THE FORGOTTEN WOMAN (Dilip Mehta). 90 minutes. Subtitled. Screens today (Thursday, April 24) at the Isabel Bader as part of Hot Docs; also opens Friday (April 25). For venues and times, see listings. Rating: NNNN
Dilip Mehta’s directorial debut spins off Deepa Mehta’s feature film Water, set in 1938, to catch up with widows in contemporary India.
The result is a potent account of what is basically a disposable population. There are 45 million widows in India, most of them thrown out of their homes because it’s believed they’ll jinx the family.
We watch them begging on the streets or praying for a pittance at the temples, most of them with bodies racked by age, starving and alone.

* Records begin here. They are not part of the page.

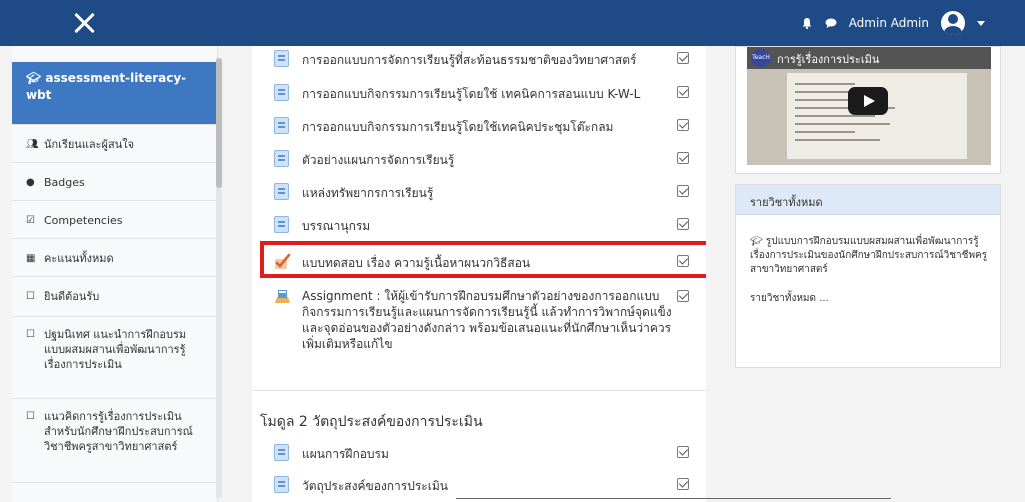 This screenshot has width=1025, height=502. Describe the element at coordinates (889, 23) in the screenshot. I see `user-name: Admin Admin` at that location.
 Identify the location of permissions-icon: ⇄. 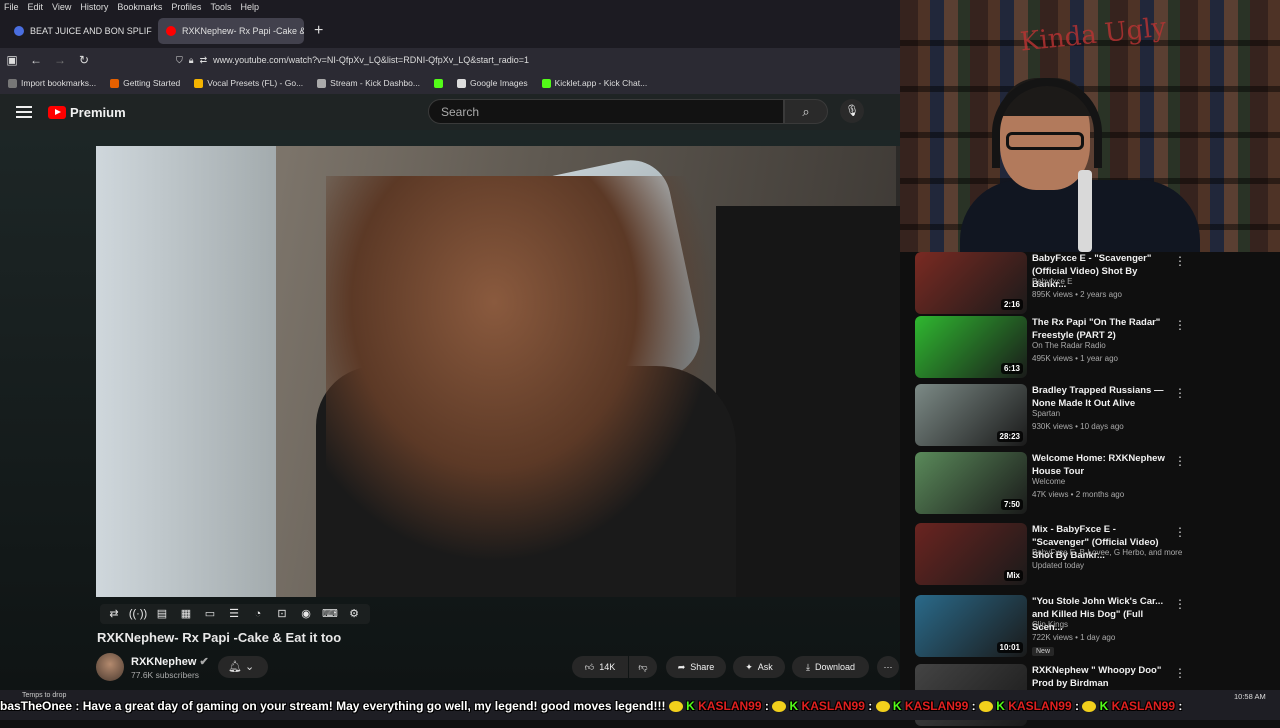
(204, 60).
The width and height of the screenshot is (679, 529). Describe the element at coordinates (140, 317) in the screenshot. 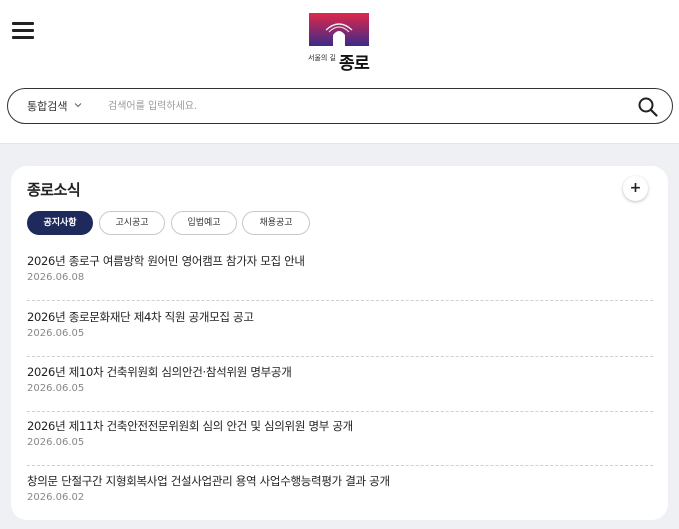

I see `news-item-title: 2026년 종로문화재단 제4차 직원 공개모집 공고` at that location.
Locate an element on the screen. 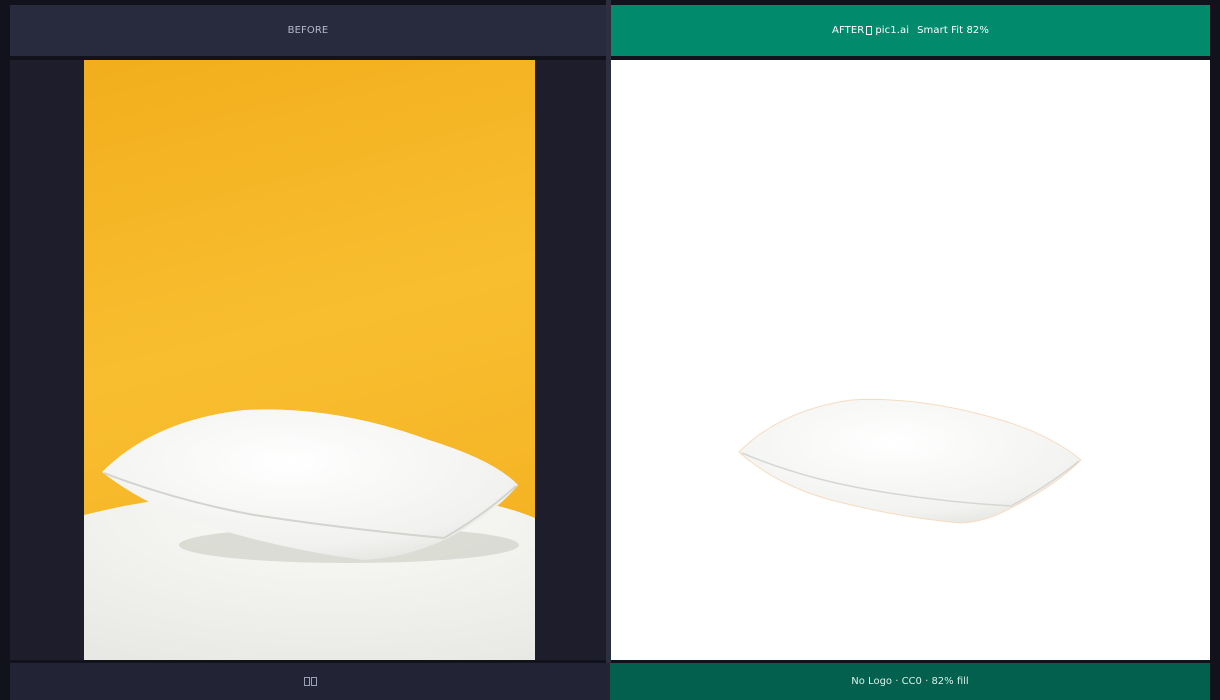 The height and width of the screenshot is (700, 1220). before-label: BEFORE is located at coordinates (308, 30).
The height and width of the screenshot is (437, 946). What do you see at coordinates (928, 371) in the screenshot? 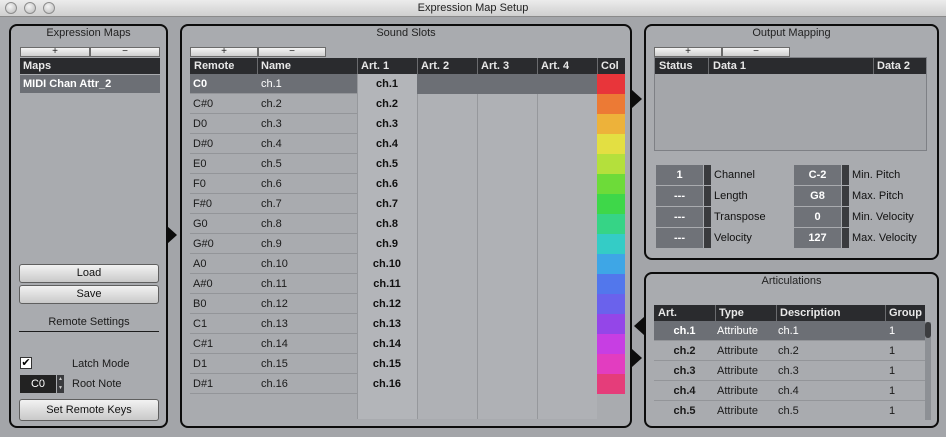
I see `articulations-scrollbar` at bounding box center [928, 371].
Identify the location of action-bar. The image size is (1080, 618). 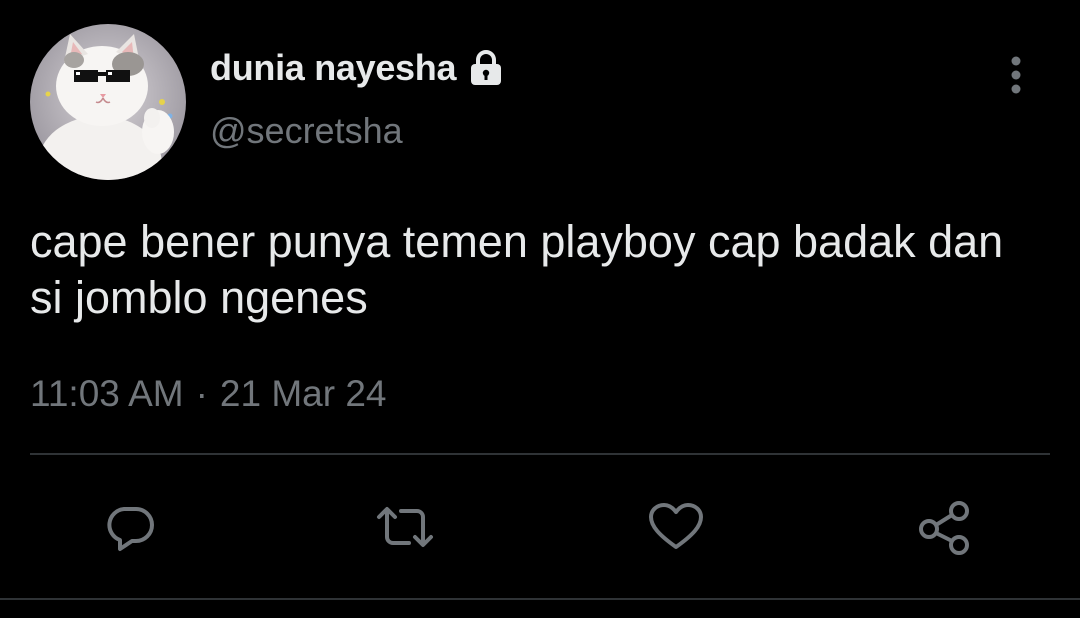
(540, 527).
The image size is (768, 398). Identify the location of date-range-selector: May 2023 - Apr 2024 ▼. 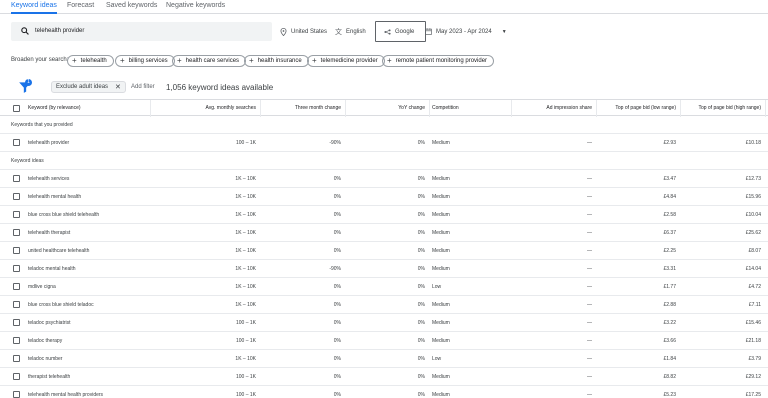
(466, 32).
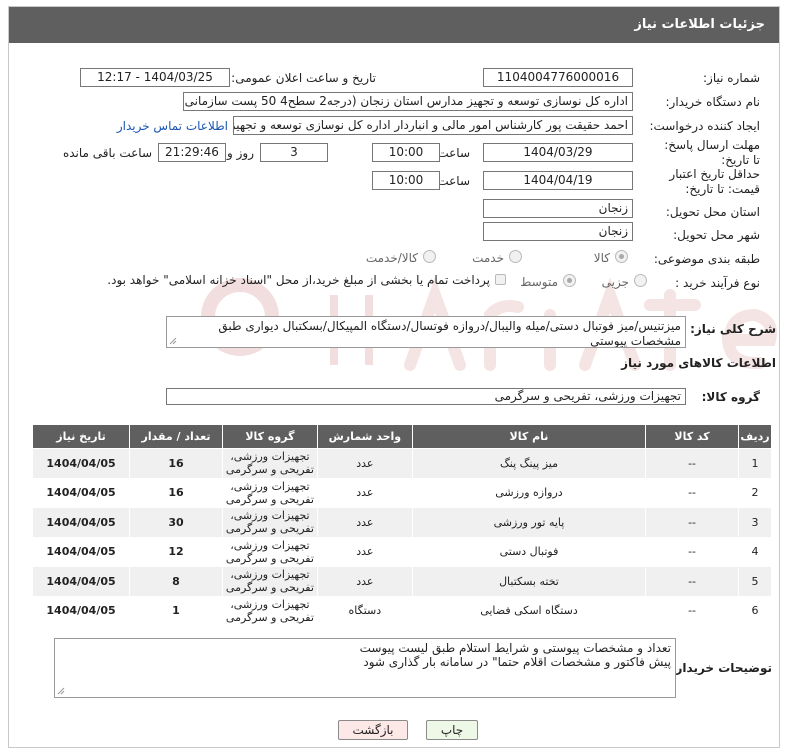 The width and height of the screenshot is (788, 756). Describe the element at coordinates (730, 397) in the screenshot. I see `goods-group-label: گروه کالا:` at that location.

It’s not a total bummer. Canadian expat and widow Ginny Shrivastava and Mohini Giri provide some inspiration. Shrivastava married an Indian man and relocated to Udaipur with her husband. When she was widowed, she could have left the country, but instead she stayed on to fight ignorance and promote women’s economic independence.
Giri operates a shelter for widows in Vrindavan, where hundreds of desperate woman have migrated.
This film looks amazing. Then again, Dilip Mehta has the production designer credit on the breathtaking Water, so it’s no surprise that The Forgotten Woman, which he directed and shot, is so stunningly beautiful.